→ **Study material**:
<<<<

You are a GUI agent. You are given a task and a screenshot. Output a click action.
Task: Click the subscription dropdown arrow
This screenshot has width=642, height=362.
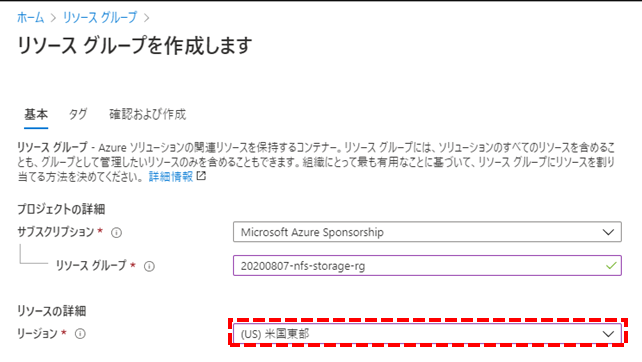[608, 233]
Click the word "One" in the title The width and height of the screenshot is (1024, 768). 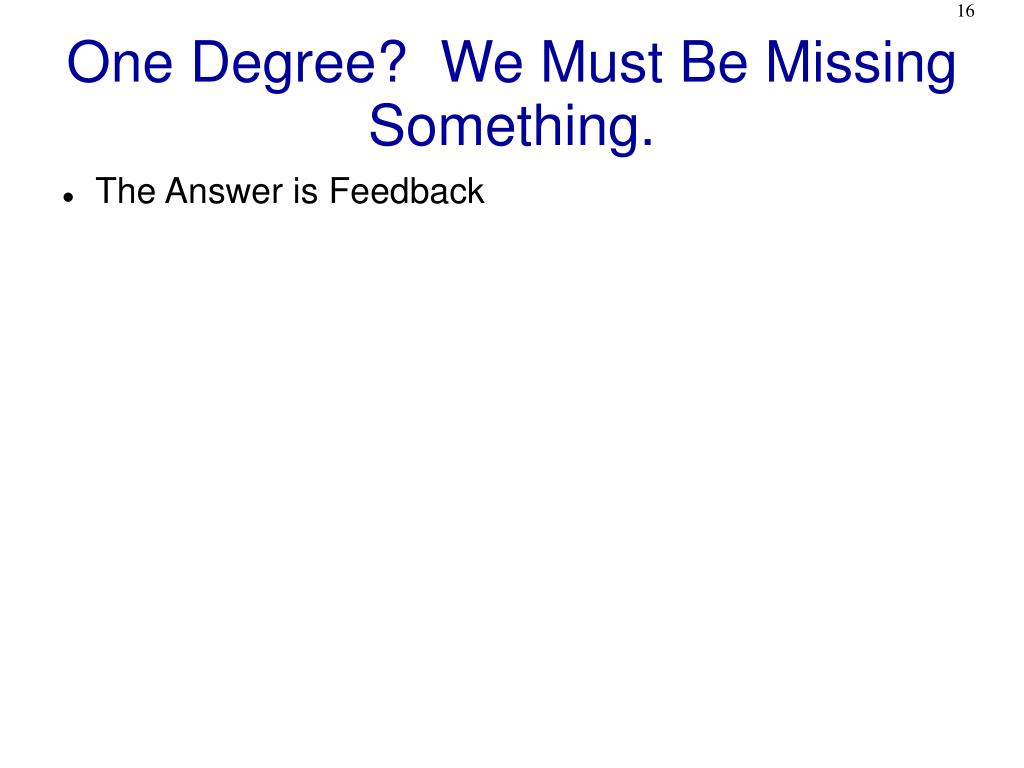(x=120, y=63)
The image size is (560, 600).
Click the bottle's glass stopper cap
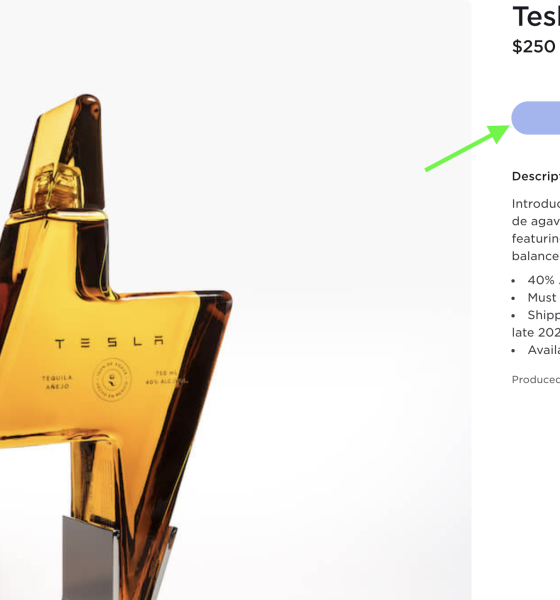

>>>>
<<<<

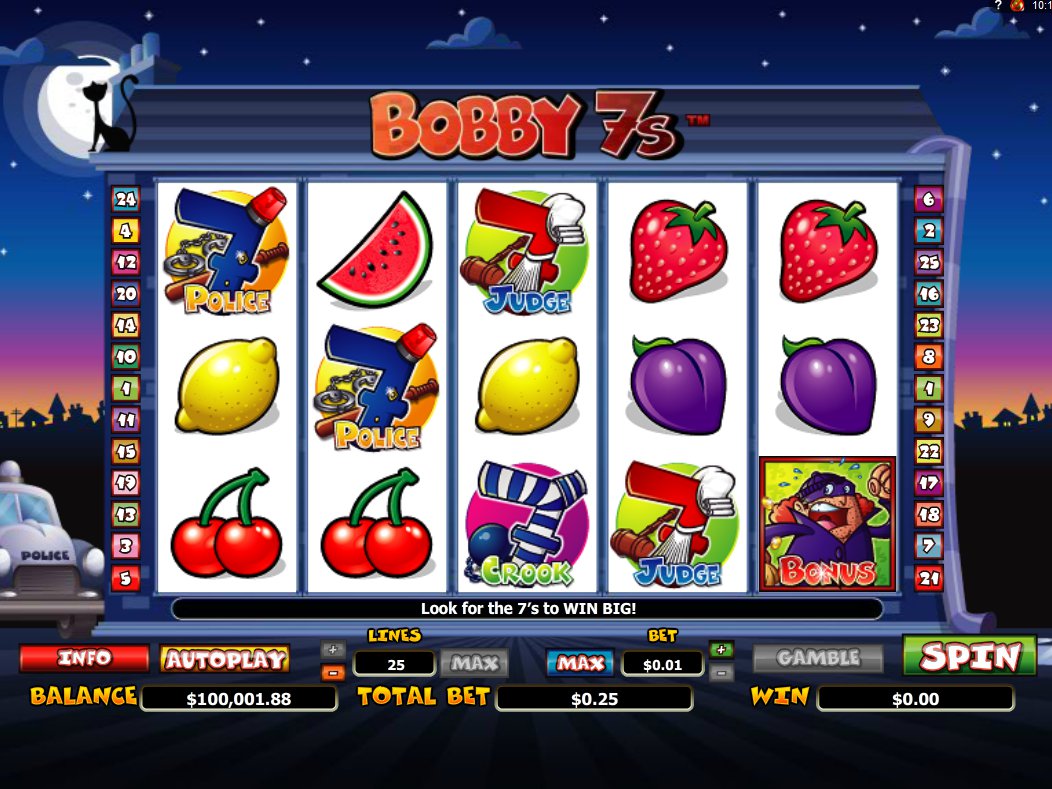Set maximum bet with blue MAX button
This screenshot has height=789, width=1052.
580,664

>>>>

→ **Task to carry out**: Extract from the listing above the lines between the line containing "The image size is (560, 600)." and the line containing "Click the bottle's glass stopper cap", keeping both of those lines. Output nothing else.

→ **Answer to this problem**:
The image size is (560, 600).
Click the bottle's glass stopper cap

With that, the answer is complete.